楊志館高校料理部 規格外の野菜で商品化 新製品のたれを発売へ 【大分県】

 楊志館高校料理部は規格外の野菜を活用した商品開発を主な活動にしている。これまでに大分市や地元企業、JAおおいたなどと手を組み、トマトとジャガイモを使ったドレッシングや大葉のソース・醤油を商品化した。第3弾として、4月にはトマトを使った焼き肉用のたれ2種類(塩、しょうゆ)を発売予定。商品化に向けて仕上げの作業に入っている。

 きっかけは3年ほど前、イオン九州(本社・福岡市)から、調理科のある楊志館に商品開発の声がかかったことだった。当時、生徒たちは授業で地産地消について学び、生産者の苦労や思いを直接聞く機会があった。料理部顧問の渡辺有一調理科長が「何かできないだろうか」と部員たちと話し合い、食品ロスをテーマにしようと決めた矢先だった。

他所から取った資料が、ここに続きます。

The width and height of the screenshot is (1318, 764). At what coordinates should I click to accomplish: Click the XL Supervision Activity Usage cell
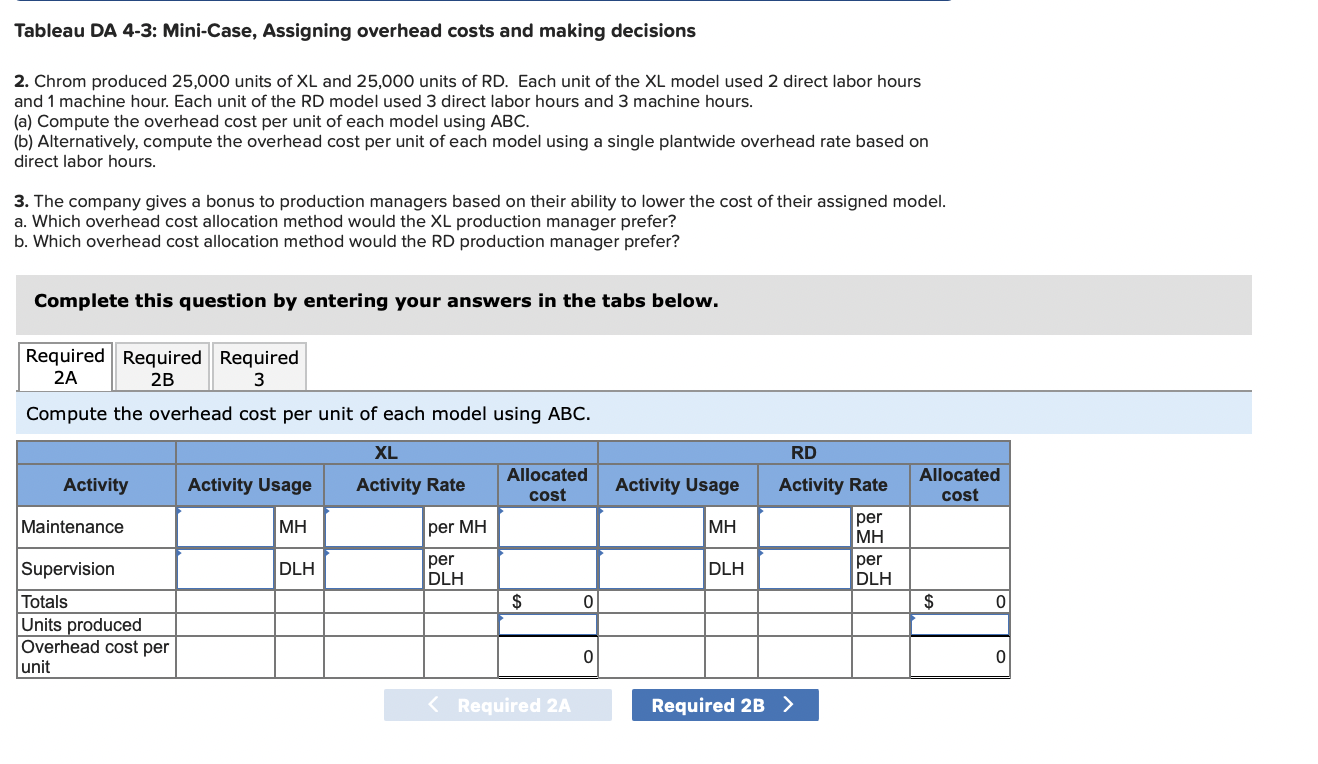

タイミングがぴったりと合って実現した。

試食をする部員たち

 商品は生徒たちの視点や好みを生かしたレシピを基に、ユワキヤ醤油(大分市)が製造している。県内のスーパーや道の駅、大都市圏のアンテナショップなどで販売しており、人気商品になっている。今回のたれは、商品1本当たり規格外のトマトを1個使っている。「まろやかな味わい。家族で使える醤油味」「ニンニクとブラックペッパーがきいた塩味」という特徴を出した。ともに肉につけると食欲が進む上、野菜炒めなどさまざまな料理を作る際も手軽に活用できるという。

 昨年10月から月1回、部員16人を含めた関係者約30人で商品化プロジェクト会議を開き、試食で味の改良を重ね、商品名、パッケージなどを話し合っている。今年2月24日には生徒たちが実際に肉を焼き、醤油と塩の2種類のたれを参加者に試食してもらった。評価は上々で、「規格外のトマトを使ったことが一目で分かるパッケージにしてはどうか」などの意見が出た。意見を踏まえて改良し、3月中旬の会議で最終チェックをする予定。

行政や企業を交えての商品化会議

 部員で調理科1年の首藤晋之介は「商品の販売など授業では学べないことも多く体験できる。大変なこともあるけど、とても充実している。将来は調理師になりたい」と生き生きとした表情で話した。第3弾のたれは県内のイオングループ19店舗で各1500本を販売する予定。